[THE INPUT start]

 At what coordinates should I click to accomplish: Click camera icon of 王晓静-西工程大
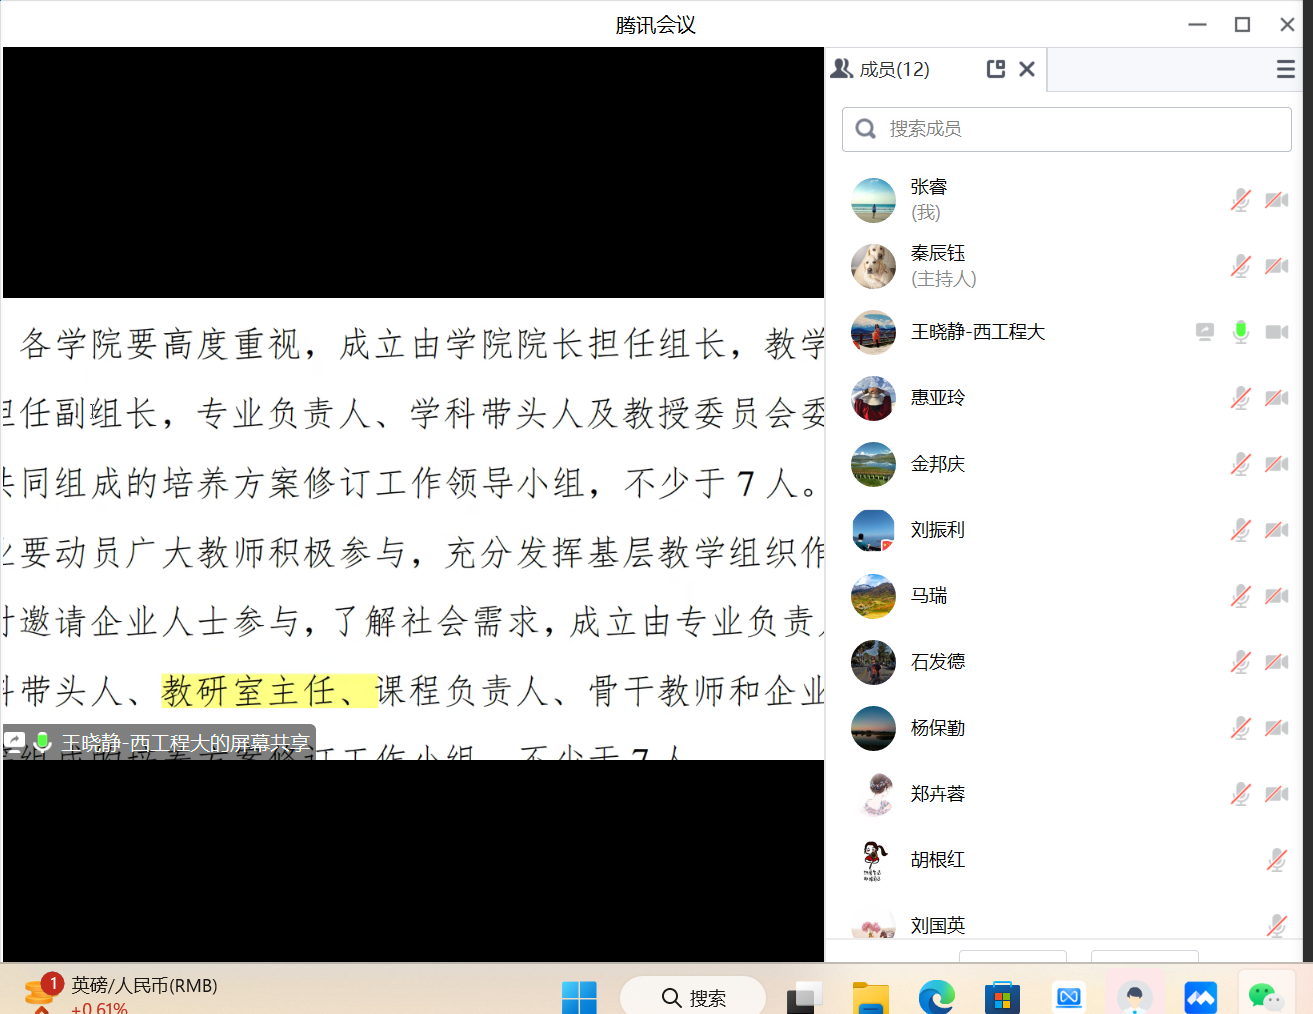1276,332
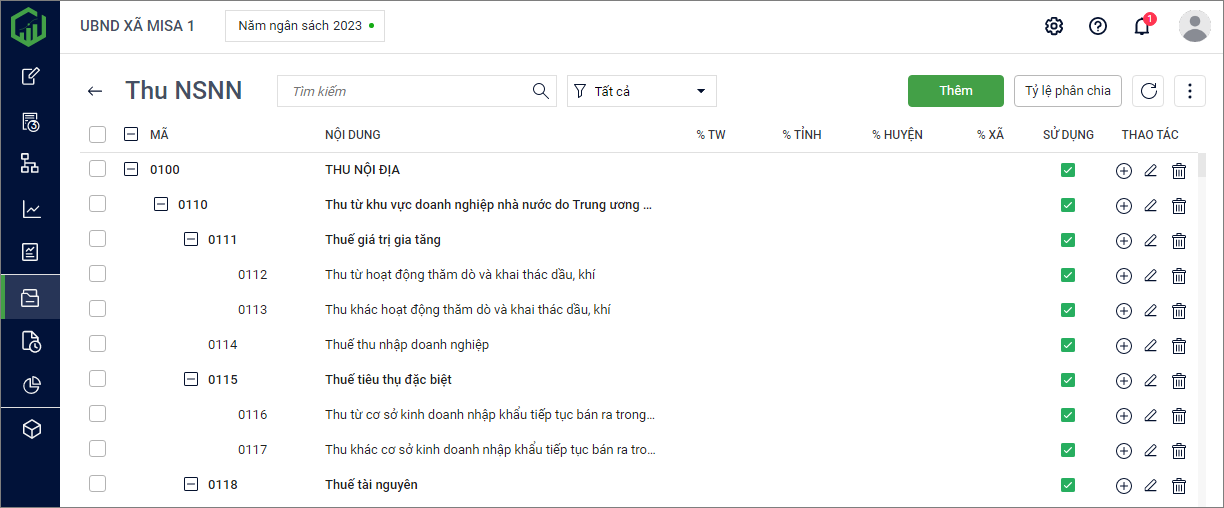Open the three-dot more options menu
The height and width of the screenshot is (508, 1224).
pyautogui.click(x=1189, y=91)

[THE INPUT end]
[THE INPUT start]

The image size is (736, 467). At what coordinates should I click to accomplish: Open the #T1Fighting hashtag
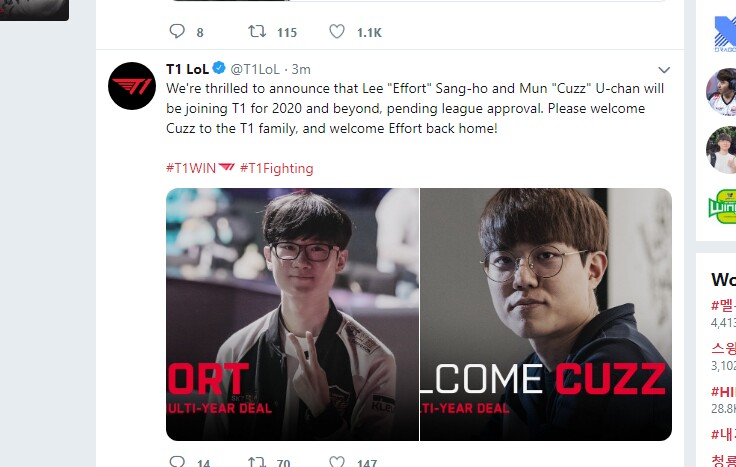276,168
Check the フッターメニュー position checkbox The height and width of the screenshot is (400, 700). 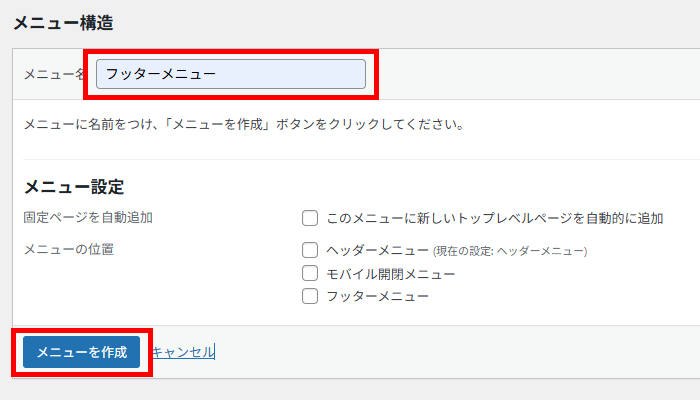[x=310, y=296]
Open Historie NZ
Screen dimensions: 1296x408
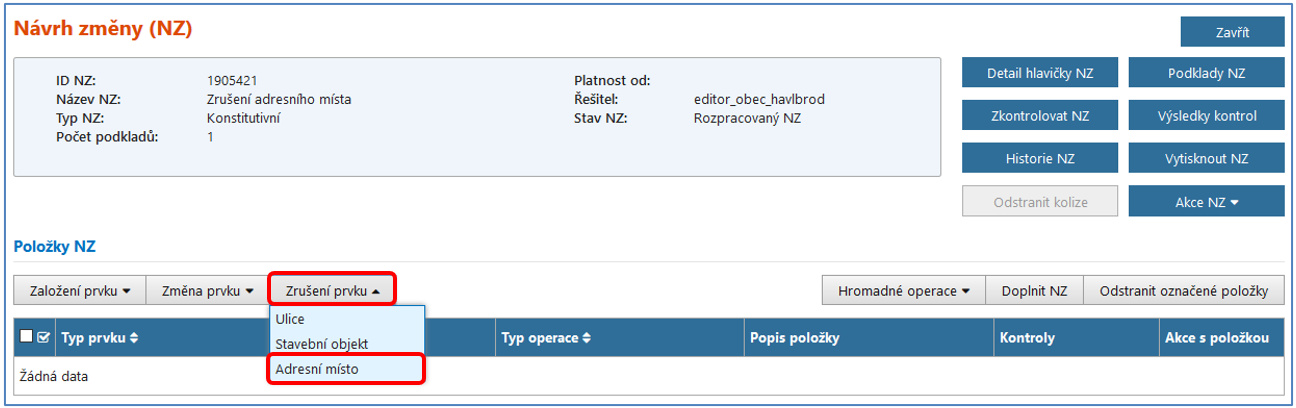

[THE INPUT end]
[THE INPUT start]

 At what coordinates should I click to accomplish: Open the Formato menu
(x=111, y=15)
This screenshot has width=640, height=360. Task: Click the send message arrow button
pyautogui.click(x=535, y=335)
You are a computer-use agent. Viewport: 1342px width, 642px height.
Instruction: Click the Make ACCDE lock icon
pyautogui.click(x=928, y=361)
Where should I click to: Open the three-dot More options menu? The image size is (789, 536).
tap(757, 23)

[THE INPUT end]

* [GIVEN EXERCISE]
Repeat the lines of the listing above from the line containing "You are a computer-use" through the line containing "tap(757, 23)", both included, with no changes.

* [ANSWER TO THIS EXERCISE]
You are a computer-use agent. Viewport: 1342px width, 642px height.
Instruction: Click the Make ACCDE lock icon
pyautogui.click(x=928, y=361)
Where should I click to: Open the three-dot More options menu? The image size is (789, 536).
tap(757, 23)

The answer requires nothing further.